M is a divisor of N if it is a number that divides N without a remainder. While divisors can be negative, they are conventionally limited to non-negative integers in primality and factoring.
If you’d wanted to dig in on negative vs. positive divisors, that quickly provides an avenue for clearer formality, but piling on 1 and saying it’s not a silly gotcha is pretty fruitless. And please don’t bother to say “you didn’t say it has only two divisors”, as that would, again, be a silly argument.
So wind back and really formalize the definition if you want: A prime number is a natural number with only two divisors in the set of natural numbers, 1 and itself.
While set theory is axiomatic, it’s not practical for me (or anyone else) to explain conventional foundations to avoid someone feeling like they need to wiggle out of a prior bad argument.
Just say “ah, okay” or stop replying and move on. Feel free to read up in Wikipedia or any other texts (or ping me privately if you’d like to discuss further), but this thread isn’t looking like it’s going to meaningfully contribute to the broader discussion. Accordingly, I’ll leave it here unless something meaningful comes up.
Second, basic math still that you never or rarely use or with very large time between usage might get rusty. You may understand the concept but not find the optimal solution. The way you are responding here shows quite a lot about how you are short sighted by instant-failing someone with a single question instead of trying to asses the whole person as much as you can. On you side, you are wasting opportunity to have a great person that could be a key player in your team by bringing other set of skill on the table.
it's part of the curriculum for children of this age where I grew up (I did check)

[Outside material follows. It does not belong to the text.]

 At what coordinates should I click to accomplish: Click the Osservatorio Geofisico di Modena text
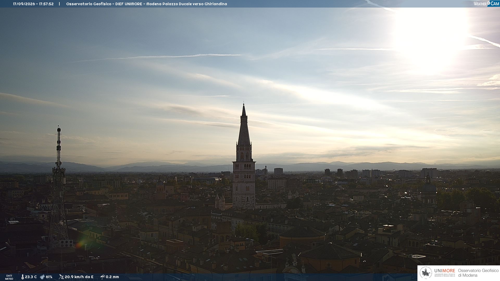pos(478,273)
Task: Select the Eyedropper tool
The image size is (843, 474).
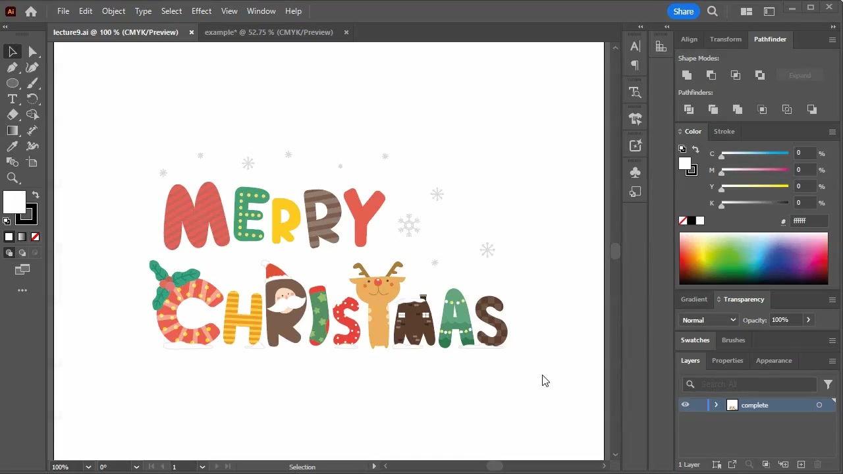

> The way you are responding here shows quite a lot about how you are short sighted by instant-failing someone with a single question instead of trying to asses the whole person as much as you can. On you side, you are wasting opportunity to have a great person that could be a key player in your team by bringing other set of skill on the table.
it may also be the case that I have more in depth knowledge about the roles that I've interviewed candidates for
most recently: hiring people to work for quants
not instantly knowing that even numbers (other than 2) are not prime is a very strong signal
A few do. And in 20 years you're reallyreally going to want to hire them.
Look, if you think this sort of thing allows you to identify great candidates, good for you. But in my experience, not only is this kind of practice stupid on its face, but it leads to engineering orgs packed with people who are good at memorizing trivia but terrible at solving real problems.
> yes, we expect professional software developers to have basic maths skills
Skill != knowledge. "What is a prime number" can be looked up and understood by any competent programmer in <5 minutes.
> "what is a prime number" is taught to 7 year olds, it's not vector calculus
Then it's reasonable to expect that an interviewee would be able to learn it as well, given the same resources. It does not however follow that an interviewee would inherently have that knowledge, just because 7 year olds are taught it.
Bottom line is, you're making too many assumptions about complete strangers.